Luis Enrique y Pep Guardiola han metido a sus equipos en semifinales de la Champions, pero no al Celta y al Barcelona como parece a tenor de la sorprendente reacción de los nostálgicos, sino al Barcelona y al Bayern. Como si no tuviera bastante con su pasado madridista y el haber relevado en el cargo de entrenador al propio Guardiola, Luis Enrique además carga con tener al Barcelona más raquítico en personalidad que se recuerda desde el Antic de 2003 al borde del triplete, vivo en abril en las tres competiciones que disputaba (algo que logró también el Tata Martino, un entrenador que en navidades ya tenía la soga de las letras al cuello). El propio Luis Enrique llegó a sacar pie y medio del club y el proyecto según emisoras y redacciones tras el devaneo mediático con Leo Messi, contra el que evidentemente perdería cualquiera, y hablamos del primer partido de 2015 (Anoeta), tras el cual el complicado y heterodoxo Barcelona de todos ha ganado 23 de los 25 partidos que ha tenido. Crisis de identidad así para mí las quisiera yo.
El caso es que tras las cómodas eliminatorias frente al Manchester City de Pellegrini, que ha convertido a un equipo multimillonario en una comparsa de figuras aleatorias sin oficio, y al PSG de los caños, Luis Enrique ha plantado al Barcelona en semifinales de Champions por séptima vez en las últimas ocho temporadas. Con un club metido hasta el fondo en los despachos, un presidente en funciones imputado, un filial roto que se desangra en Segunda, dicen, porque está corrupto de niñatos, sin defensas coordinados a comienzos de temporada, un par de jugadores o tres con la mente en otro equipo y la prohibición de reforzar la plantilla en verano. Pero no sólo con eso: también con el peso que su pasado le delata pese a haberse trabajado luego una virtud antimadridista que efectivamente da mucho currículum, y lo que es peor aún, con haber superado en su primer año números de Guardiola durante toda su presencia en ese banquillo, que aunque son casi anecdóticos todavía (misterchipadas al uso), se silencian incomprensiblemente desde el mismo lado del conglomerado azulgrana.

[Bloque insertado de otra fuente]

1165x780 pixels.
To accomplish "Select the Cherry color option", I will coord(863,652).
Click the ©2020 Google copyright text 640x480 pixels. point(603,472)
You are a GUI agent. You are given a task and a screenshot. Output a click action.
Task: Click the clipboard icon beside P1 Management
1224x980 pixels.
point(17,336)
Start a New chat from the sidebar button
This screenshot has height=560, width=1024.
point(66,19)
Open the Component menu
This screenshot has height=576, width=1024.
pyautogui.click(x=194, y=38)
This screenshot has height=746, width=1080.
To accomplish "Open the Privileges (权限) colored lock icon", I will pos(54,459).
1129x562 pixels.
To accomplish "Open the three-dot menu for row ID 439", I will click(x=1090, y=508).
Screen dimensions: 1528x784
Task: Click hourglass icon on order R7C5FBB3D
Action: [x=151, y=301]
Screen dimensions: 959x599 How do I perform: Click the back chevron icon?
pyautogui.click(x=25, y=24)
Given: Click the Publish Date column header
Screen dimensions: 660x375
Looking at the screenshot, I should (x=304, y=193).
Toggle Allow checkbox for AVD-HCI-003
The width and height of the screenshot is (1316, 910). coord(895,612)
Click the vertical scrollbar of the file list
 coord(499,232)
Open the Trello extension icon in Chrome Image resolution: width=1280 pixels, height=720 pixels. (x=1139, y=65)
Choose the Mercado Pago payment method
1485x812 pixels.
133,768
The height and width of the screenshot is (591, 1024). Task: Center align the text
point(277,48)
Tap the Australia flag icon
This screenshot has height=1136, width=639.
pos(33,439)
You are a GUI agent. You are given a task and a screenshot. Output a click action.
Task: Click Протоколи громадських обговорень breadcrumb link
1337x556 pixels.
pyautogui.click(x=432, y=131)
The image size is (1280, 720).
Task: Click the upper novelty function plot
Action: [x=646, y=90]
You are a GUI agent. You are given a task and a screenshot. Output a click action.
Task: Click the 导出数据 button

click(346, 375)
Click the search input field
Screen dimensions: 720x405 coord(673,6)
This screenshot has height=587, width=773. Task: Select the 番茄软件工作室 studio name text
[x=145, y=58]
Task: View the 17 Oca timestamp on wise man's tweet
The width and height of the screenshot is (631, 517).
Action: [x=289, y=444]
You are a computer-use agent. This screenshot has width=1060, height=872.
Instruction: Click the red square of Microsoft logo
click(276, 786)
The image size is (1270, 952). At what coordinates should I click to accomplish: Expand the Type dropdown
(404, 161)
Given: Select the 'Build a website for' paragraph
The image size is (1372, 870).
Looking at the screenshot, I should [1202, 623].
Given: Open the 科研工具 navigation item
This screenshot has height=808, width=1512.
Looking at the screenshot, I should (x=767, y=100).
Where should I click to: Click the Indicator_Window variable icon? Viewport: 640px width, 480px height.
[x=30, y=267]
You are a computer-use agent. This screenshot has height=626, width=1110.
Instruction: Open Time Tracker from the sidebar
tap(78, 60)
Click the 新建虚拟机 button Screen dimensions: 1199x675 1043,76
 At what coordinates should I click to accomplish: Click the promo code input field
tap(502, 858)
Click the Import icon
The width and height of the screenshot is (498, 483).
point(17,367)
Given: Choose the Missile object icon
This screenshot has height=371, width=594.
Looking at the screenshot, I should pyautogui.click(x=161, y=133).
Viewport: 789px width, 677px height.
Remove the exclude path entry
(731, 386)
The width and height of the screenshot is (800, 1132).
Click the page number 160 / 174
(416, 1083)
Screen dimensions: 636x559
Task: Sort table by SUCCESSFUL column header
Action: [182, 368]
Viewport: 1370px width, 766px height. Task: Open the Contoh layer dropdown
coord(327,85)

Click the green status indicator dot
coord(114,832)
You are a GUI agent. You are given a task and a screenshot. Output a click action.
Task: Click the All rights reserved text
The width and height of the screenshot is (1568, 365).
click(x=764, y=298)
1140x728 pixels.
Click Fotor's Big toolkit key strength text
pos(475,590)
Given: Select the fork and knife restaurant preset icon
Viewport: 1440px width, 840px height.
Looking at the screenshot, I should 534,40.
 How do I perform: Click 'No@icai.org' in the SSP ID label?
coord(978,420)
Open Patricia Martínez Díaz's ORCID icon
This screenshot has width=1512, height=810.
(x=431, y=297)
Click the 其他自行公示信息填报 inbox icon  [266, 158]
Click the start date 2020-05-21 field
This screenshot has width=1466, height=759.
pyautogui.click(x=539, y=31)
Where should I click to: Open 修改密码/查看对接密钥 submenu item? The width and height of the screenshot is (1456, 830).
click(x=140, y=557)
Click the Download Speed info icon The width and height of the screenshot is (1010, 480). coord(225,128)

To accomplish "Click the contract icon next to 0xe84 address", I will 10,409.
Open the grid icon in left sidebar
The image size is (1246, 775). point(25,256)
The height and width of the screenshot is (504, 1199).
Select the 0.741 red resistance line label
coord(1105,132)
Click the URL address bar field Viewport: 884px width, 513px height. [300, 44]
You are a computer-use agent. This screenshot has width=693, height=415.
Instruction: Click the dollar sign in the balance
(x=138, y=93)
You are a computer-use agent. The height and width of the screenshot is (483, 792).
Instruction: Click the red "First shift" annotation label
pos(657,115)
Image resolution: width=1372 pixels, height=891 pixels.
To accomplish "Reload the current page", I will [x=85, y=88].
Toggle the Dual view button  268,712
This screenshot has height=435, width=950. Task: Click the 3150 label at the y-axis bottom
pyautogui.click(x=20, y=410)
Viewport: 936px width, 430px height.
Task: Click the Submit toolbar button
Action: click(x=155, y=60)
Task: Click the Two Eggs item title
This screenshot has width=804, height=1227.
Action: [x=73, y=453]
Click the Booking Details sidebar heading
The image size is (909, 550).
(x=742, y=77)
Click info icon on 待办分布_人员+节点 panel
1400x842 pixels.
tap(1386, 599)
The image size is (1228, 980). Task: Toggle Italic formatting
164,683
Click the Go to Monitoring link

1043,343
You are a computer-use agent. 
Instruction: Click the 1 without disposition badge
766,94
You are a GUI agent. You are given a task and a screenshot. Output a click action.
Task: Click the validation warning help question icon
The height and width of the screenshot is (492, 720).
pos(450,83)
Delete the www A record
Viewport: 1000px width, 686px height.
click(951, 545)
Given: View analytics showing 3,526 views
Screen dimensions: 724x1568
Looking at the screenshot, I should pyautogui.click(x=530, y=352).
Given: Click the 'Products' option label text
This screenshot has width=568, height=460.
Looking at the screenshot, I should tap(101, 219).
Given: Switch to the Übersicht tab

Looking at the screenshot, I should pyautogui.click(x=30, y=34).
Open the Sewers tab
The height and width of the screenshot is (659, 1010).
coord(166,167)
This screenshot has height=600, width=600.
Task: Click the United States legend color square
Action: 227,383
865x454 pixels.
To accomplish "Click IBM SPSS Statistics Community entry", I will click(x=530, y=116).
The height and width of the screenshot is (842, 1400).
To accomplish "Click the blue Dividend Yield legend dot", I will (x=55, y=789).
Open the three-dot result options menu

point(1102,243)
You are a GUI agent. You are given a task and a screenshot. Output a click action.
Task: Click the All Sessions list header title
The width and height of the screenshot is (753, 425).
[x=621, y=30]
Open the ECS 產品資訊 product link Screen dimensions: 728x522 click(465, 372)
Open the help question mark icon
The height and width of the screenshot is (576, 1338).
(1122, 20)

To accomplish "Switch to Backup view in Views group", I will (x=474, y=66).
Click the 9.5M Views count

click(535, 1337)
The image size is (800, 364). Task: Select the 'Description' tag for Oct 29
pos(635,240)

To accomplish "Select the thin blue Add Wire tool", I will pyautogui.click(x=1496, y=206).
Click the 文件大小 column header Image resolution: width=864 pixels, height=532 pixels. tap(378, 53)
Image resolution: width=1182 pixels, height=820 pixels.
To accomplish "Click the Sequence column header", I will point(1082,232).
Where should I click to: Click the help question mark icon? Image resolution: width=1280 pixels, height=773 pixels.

Tras el esperado aunque no por ellos menos atractivo 6-1 del Bayern de Guardiola, quien presuntamente estaba contra las cuerdas por aplaudir a un médico que no aplaudió y echarle una bronca que no le echó, el barcelonismo no celebraba que los malabares en ocasiones suicidas de Luis Enrique estuvieran dando resultado, sino que Guardiola se reivindicaba, callaba bocas y todo eso. Guardiola, que entrena en Múnich. Así, al ir a buscarle la boca la prensa en las ruedas éste se avinagra como cuando sacaba la lengua a sus años de blanco, con socarronería de bajo seny y pintiparado punk, como corresponde a la causa balompédica que el Barcelona libra contra sí mismo en la circunferencia social. Además de aparentar -porque hay que rematar faena- ser un gran entrenador o un maravilloso carambolista, es borde. El mismo Tata Martino lo dijo en su día y pasó a ser un apestado del tirón: se debate más si no eres de la casa ni holandés. O mejor dicho, si no eres Guardiola o Cruyff.